Sols instables à Trois-Rivières-Ouest : la Ville envoie une mise en demeure à un promoteur

Radio-Canada a appris que la Ville de Trois-Rivières met en demeure le promoteur Jean-François Corbeil ainsi que l'ingénieur conseil responsables d'un développement immobilier dans le secteur Trois-Rivières-Ouest. Selon la Ville, les conduites souterraines de la rue Place de la Corse s'affaissent.

Dans le document envoyé le 16 novembre, la Ville demande aux parties impliquées d'apporter les modifications nécessaires à des travaux d'aménagement de la rue Place de la Corse. La Ville dit avoir constaté que les travaux avaient été mal exécutés.

Dans les contrats de construction émis par la Ville pour les développements immobiliers de la sorte, il est de la responsabilité du promoteur d'aménager les conduites d'aqueduc et d'égouts ainsi que l'asphaltage avant que la Ville en prenne possession pour la somme symbolique d'1$.

Dans ce cas-ci, le porte-parole de la Ville de Trois-Rivières, Yvan Toutant, soutient que c'est lors de l'inspection finale que la problématique a été constatée.

C'est pas supposé de s'enfoncer ça. Le travail n'a pas été fait dans les règles de l'art.

Yvan Toutant, porte-parole de la Ville de Trois-Rivières

« On a tenté d'entrer en contact avec le promoteur, l'entrepreneur, l'ingénieur, voyant qu'il n'y a rien à faire, nous leur avons envoyé une mise en demeure leur donnant une dizaine de jours pour nous signaler qu'ils allaient corriger la situation », explique Yvan Toutant.

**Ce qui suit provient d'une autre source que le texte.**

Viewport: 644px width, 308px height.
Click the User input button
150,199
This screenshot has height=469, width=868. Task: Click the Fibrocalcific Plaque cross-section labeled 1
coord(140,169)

Si la Ville n’obtient pas de réponse, M. Toutant assure qu'elle portera la cause devant les tribunaux.

Une autre version

Joint au téléphone, le promoteur Jean-François Corbeil confirme avoir reçu la mise en demeure. Il a transféré le tout à l'ingénieur qu'il avait engagé en sous-traitance et à ses avocats. Selon lui, la Ville a changé de version depuis le début dans le dossier.

Il soutient qu'alors qu'il était question de conduites qui s'affaissent au départ, il serait maintenant question, dans la mise en demeure, d'éléments non respectés au plan d'origine.

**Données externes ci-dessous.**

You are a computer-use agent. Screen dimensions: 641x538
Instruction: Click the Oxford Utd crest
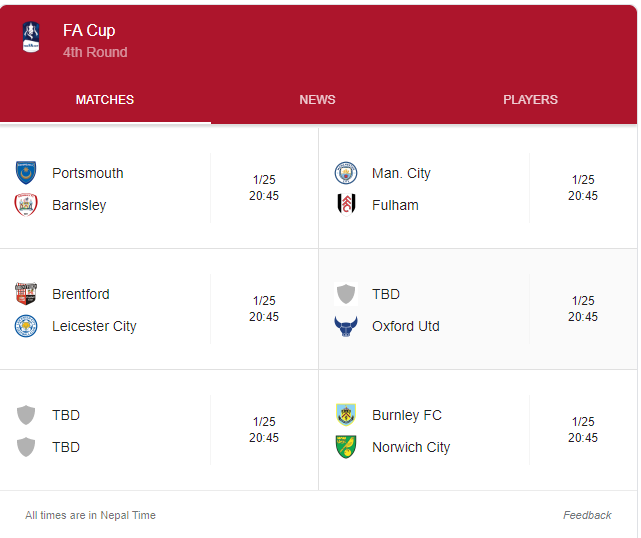click(x=346, y=326)
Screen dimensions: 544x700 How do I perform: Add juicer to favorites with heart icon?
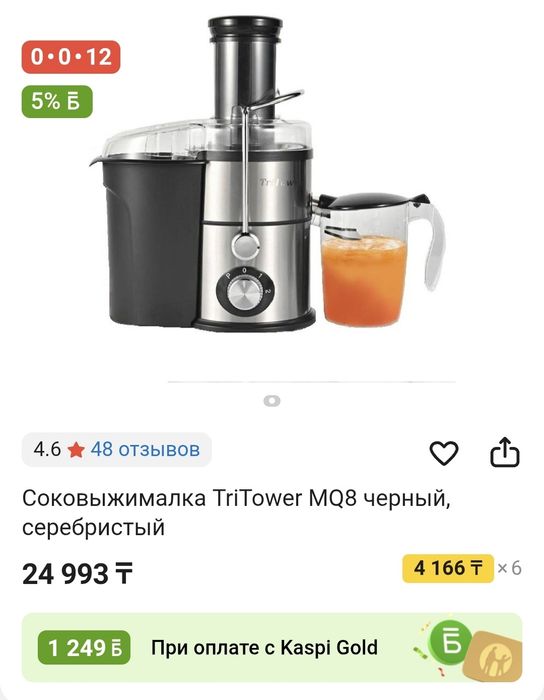[x=443, y=453]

Rappelons qu'en septembre, la Ville a demandé des expertises de sol dans ce secteur pour évaluer la capacité portante. Elle disait se préparer en vue d'un litige.

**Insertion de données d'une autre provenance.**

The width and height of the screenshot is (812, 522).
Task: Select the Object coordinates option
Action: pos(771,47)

Cette nouvelle n'avait pas surpris les résidents du secteur alors que certaines maisons du quartier avaient dû être pieutées après leur construction en raison de leur instabilité. Les résidences érigées par la suite ont été construites sur des pieux pour éviter ce genre de problème.

Le promoteur du secteur dit avoir déboursé, depuis le début de cette histoire, quelques centaines de milliers de dollars.